I’d written this post before I took my winter blogging break, but never quite got around to posting it. So, a few months late, here’s a random collection of sights I saw in Austin last year. There’s one more of these, and if I’m feeling energetic, I may eventually get around to that post about Calgary that I promised a year and a half ago.
The big problem with giving streets numbers instead of names is that occasionally, you need to squeeze in an additional street and are left with a dilemma: do you renumber all of the streets above it or come up with a new name? In Austin, there are a few of these half-streets downtown. They’re all just a few blocks long and thus don’t intersect whichever main street necessary to qualify as a full street.
From a Torontonian’s perspective, the transportation infrastructure of Austin outside of downtown seems to be overbuilt. As in any North American city, there’s lots of room for cars, but in Austin, everything seems to be a big four-lane road leading to lots of huge, three-quarters-empty parking lots. The picture below was taken just off a major highway at the T-intersection of two broad four-lane roads. In the ten minutes I was walking around the intersection mid-morning on a Friday, maybe three cars went past. The mall parking lot at the top of the T had about a dozen cars in it with room for a hundred and fifty more. My quiet two-lane residential street in east-end Toronto sees way more traffic than this crossroads.
Despite the overbuilt car infrastructure, there are some nice touches for pedestrians. Many crossings receive a different surface treatment (as the bricks above) to alert drivers, and many curb cuts are textured to provide grip and warning to pedestrians that they’re entering a roadway. Still, despite the fine detail on the road crossing here, there isn’t a sidewalk in sight on the other side.
Here’s just one example of the many empty parking lots I encountered on my trip, this one at a business park on Friday morning. Not all parking lots were this empty, but it was common enough to make me wonder why parking was so abundant.

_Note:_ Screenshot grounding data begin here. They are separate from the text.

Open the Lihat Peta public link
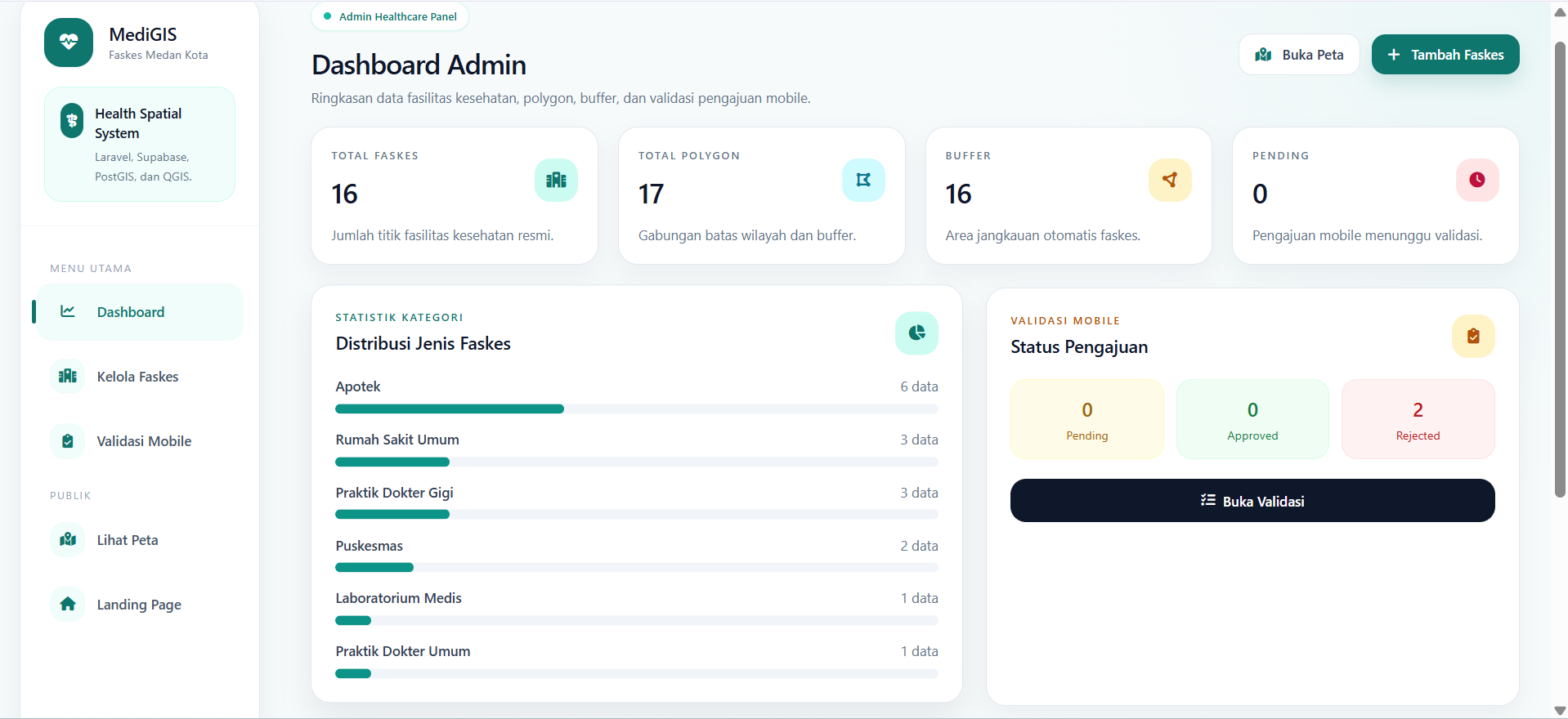Image resolution: width=1568 pixels, height=719 pixels. click(140, 540)
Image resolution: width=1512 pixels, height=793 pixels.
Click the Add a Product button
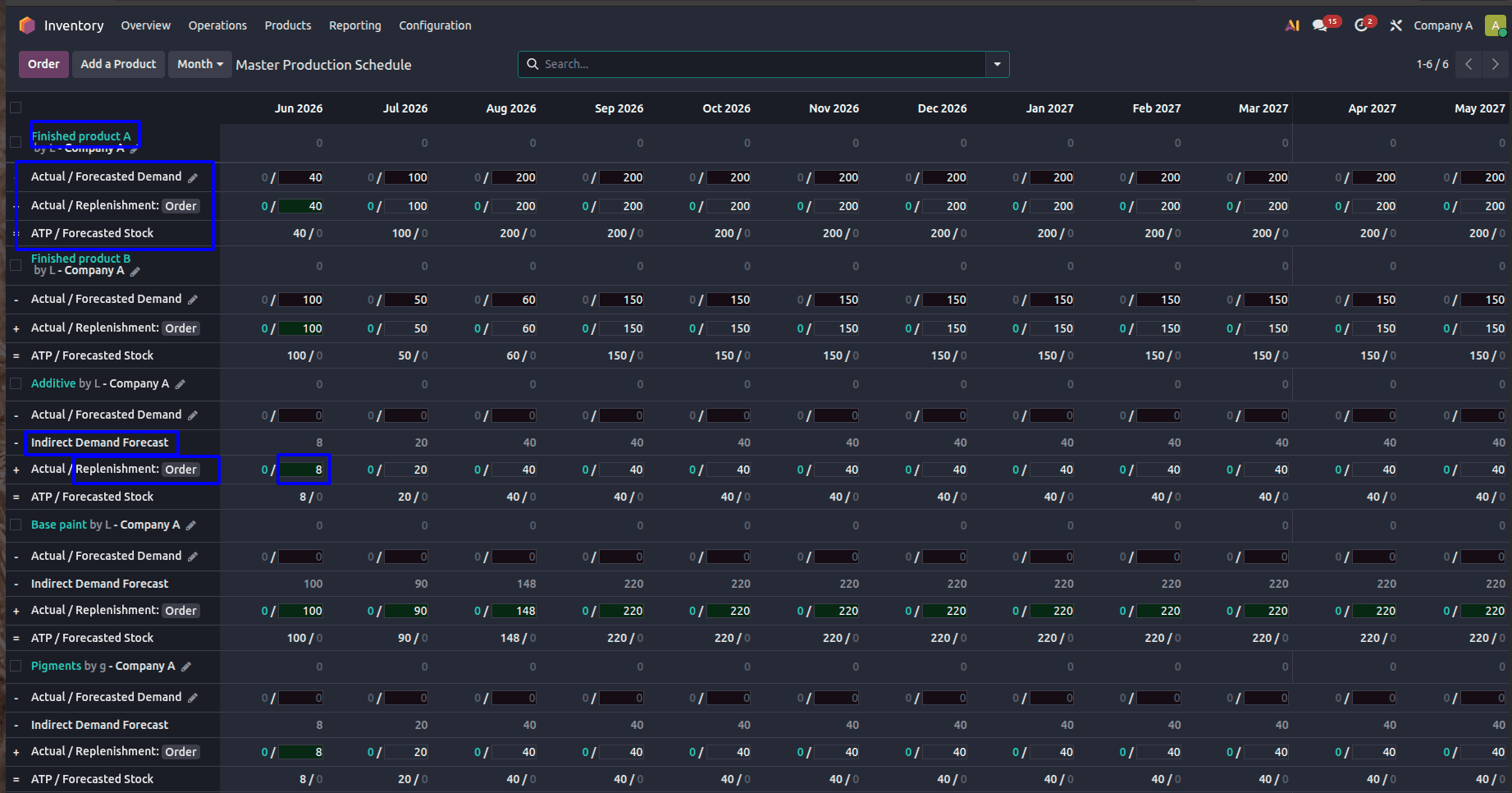tap(118, 64)
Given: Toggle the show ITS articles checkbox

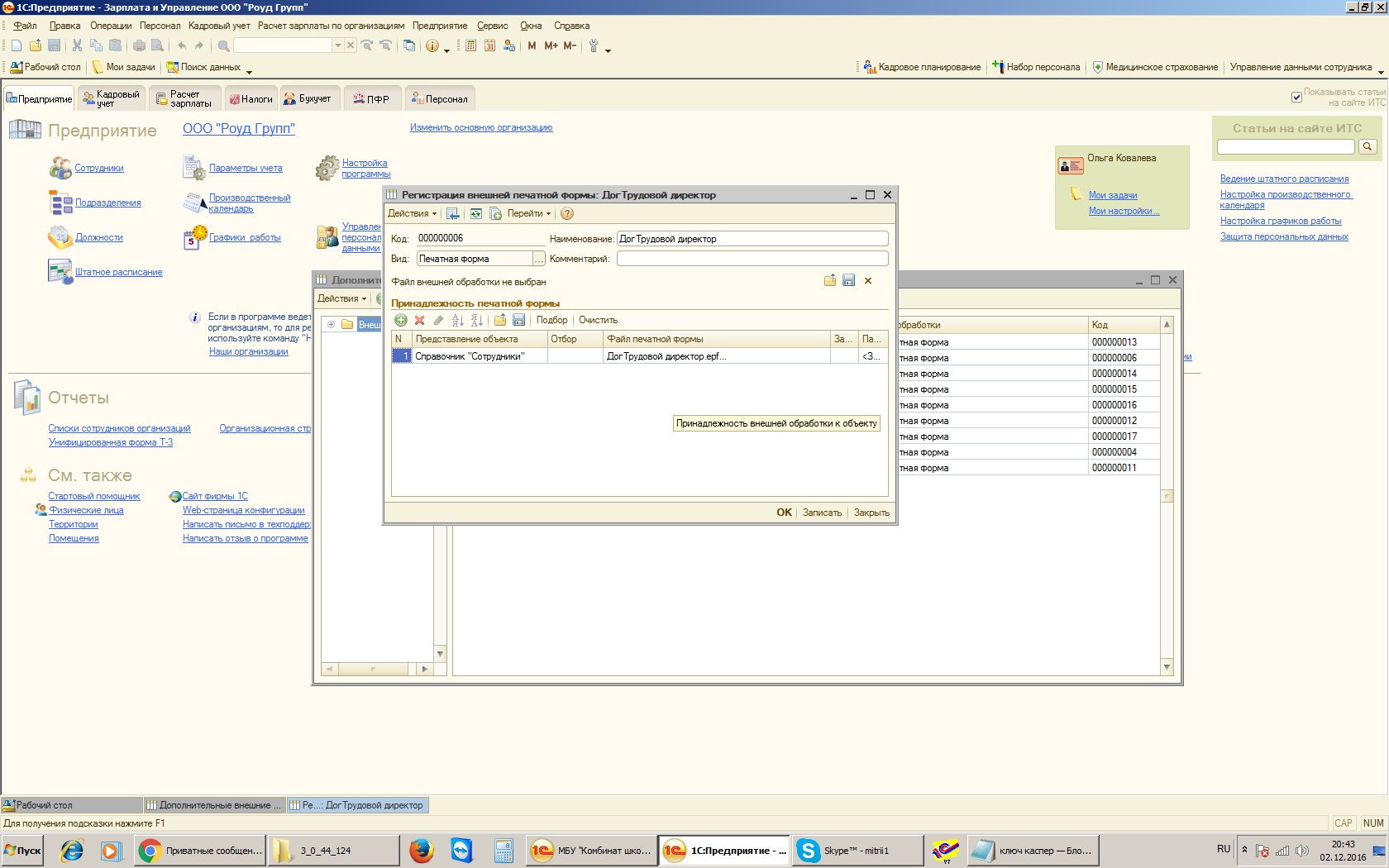Looking at the screenshot, I should coord(1296,97).

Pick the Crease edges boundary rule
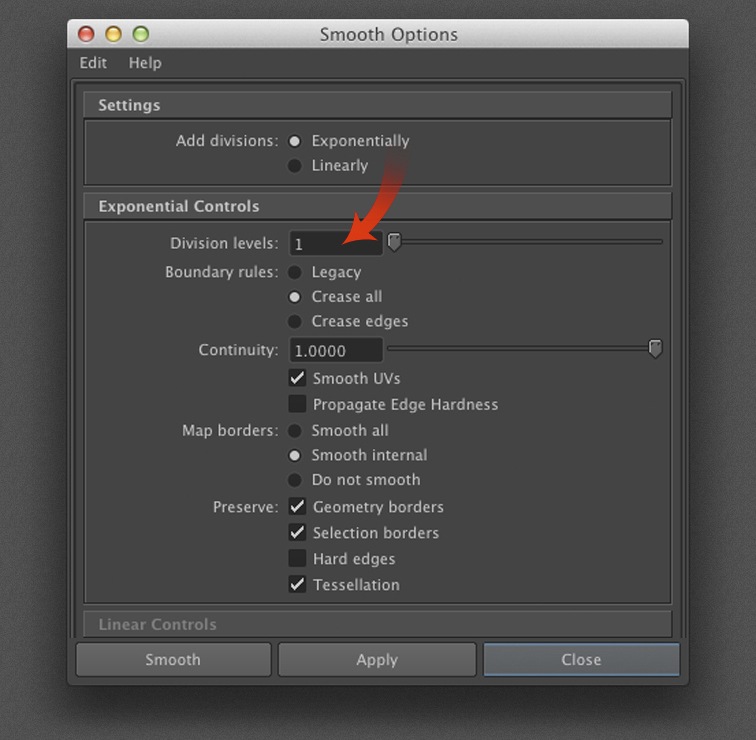295,322
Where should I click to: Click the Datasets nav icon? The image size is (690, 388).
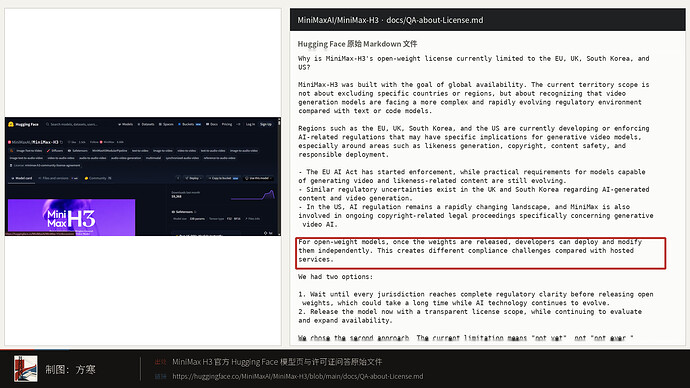(139, 124)
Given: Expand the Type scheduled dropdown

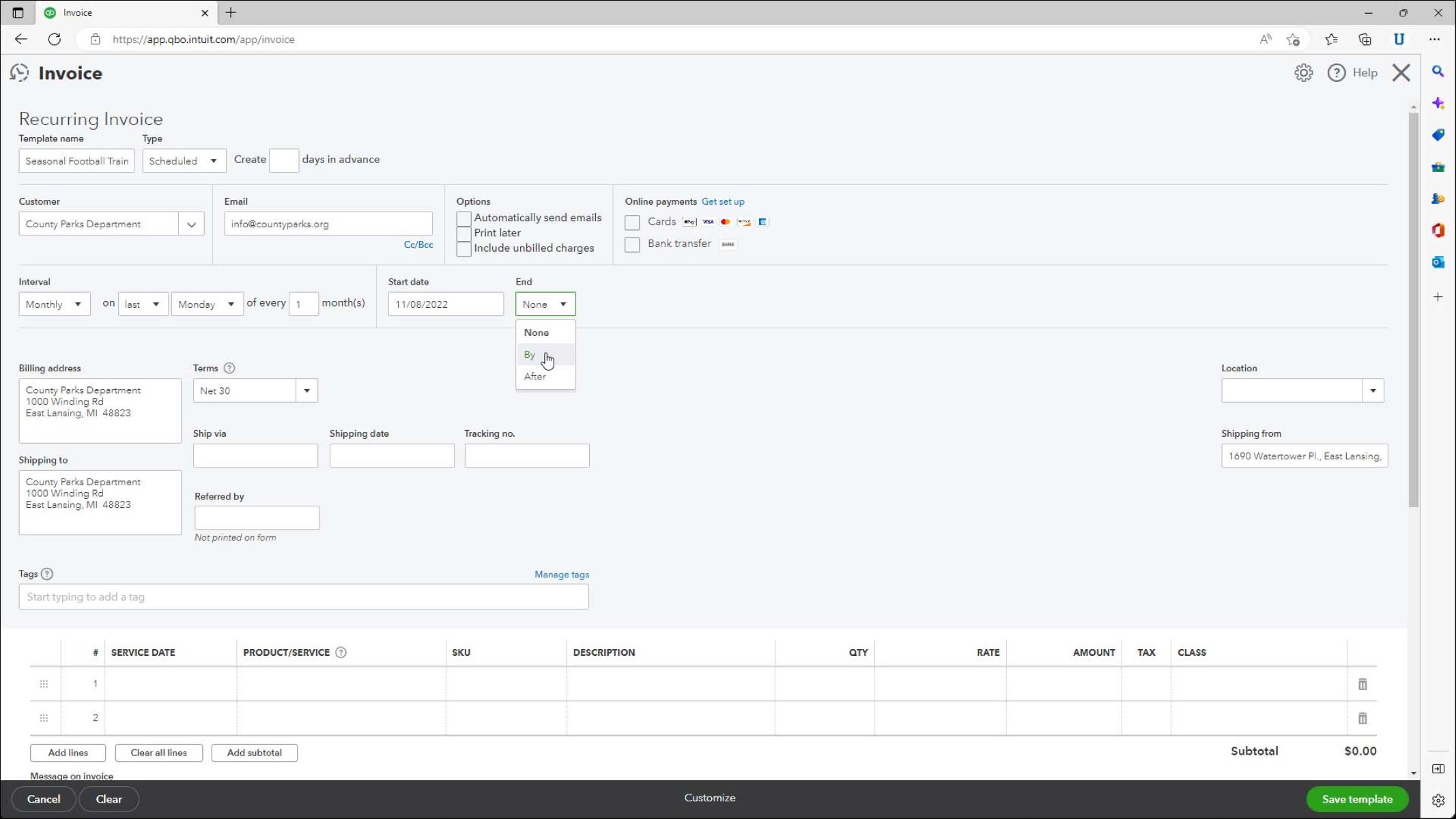Looking at the screenshot, I should coord(214,161).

I also didn’t understand this sign, which I saw at the local Taco Cabana on my first day in Austin:
I thought it was strange that the sign carried an admonition to park “only in a space,” but chalked it up to poor writing or a bad translation. However, after spending a couple of days in the city, I understood the reason:
As far as I can tell, no one in Austin can park. Every parking lot I visited abounded with cars taking up two or more spaces. Straddling a line was the most common infraction, but it wasn’t at all rare to see cars parked diagonally across spaces, in the lot aisles, blocking doors or curb cuts at building entrances, in the middle of crosswalks, and just generally ignoring all of the standard rules of conduct in parking lots. Maybe this is why parking seemed so abundant: city planners order up three times as many spots as necessary at any given building, figuring that each car is going to take up two or three spaces.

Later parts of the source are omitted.